Muchas veces, cuando exponía esta teoría de ir por la vida con tranquilidad y sin dejar cadáveres de amigos a mi paso, alguien me decía que es porque había tenido mucha suerte, porque la vida no me había dado palos, porque nunca me había topado con gente tóxica. Y claro que me he topado con ellos, con palos y con toxicidad, pero los he mirado con desconfianza y he seguido adelante.

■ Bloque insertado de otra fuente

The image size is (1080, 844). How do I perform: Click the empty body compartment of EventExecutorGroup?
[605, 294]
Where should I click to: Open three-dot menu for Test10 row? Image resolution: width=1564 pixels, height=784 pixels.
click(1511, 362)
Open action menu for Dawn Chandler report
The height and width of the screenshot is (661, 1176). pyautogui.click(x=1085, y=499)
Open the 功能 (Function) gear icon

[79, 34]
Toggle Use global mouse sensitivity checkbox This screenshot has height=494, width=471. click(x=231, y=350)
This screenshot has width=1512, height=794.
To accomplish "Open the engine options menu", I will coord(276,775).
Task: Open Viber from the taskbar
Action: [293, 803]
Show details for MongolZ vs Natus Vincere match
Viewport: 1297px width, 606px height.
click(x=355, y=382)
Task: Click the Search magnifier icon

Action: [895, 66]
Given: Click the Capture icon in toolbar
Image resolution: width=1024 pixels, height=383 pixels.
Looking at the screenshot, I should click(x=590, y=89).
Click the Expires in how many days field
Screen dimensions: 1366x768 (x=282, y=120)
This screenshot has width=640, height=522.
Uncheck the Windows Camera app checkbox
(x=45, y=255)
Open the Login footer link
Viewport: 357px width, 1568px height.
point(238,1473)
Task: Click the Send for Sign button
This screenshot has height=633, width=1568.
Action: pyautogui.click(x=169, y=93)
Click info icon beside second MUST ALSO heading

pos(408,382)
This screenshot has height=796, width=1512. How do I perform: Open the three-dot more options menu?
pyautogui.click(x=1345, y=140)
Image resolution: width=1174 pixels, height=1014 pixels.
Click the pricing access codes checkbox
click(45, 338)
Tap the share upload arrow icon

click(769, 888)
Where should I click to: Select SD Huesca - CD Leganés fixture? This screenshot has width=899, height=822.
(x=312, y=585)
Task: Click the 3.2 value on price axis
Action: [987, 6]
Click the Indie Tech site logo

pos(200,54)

Mi definición preferida de la amistad se la leí hace unos años a Caroline Donofrio: es como una marea que a veces nos acerca y a veces nos aleja. Y no pasa nada cuando nos aleja, porque algo nos mantiene unidos en esa distancia. A veces a alguno de esos amigos los pilla una corriente y los lleva a otro océano o se pierden a la deriva (podemos ser nosotros los desaparecidos para la otra persona también). Pero —perdonad esto, a veces las metáforas me atrapan como una ola y no puedo salir de ellas— igual que se han ido pueden volver de forma inesperada porque estamos en la misma masa de agua. En mi pequeño trozo de agua —paradme— no hay compuertas cerradas. Y, si las hay, siempre pueden volver a abrirse y dejar que en el caudal de agua que entra en cascada se cuele también algún amigo que creíamos en otro océano para siempre.
* (Todo esto suena a que me creo mejor que el resto y de verdad que no. Sé que hay gente con examigos a la que han hecho mucho daño. Creo que esto es solo una ventaja de tener una personalidad que no se vuelca a la primera, que observa mucho y da los pasitos de acercamiento a otra persona con mucha cautela. Para algunas cosas, claro, este exceso de celo es algo malo).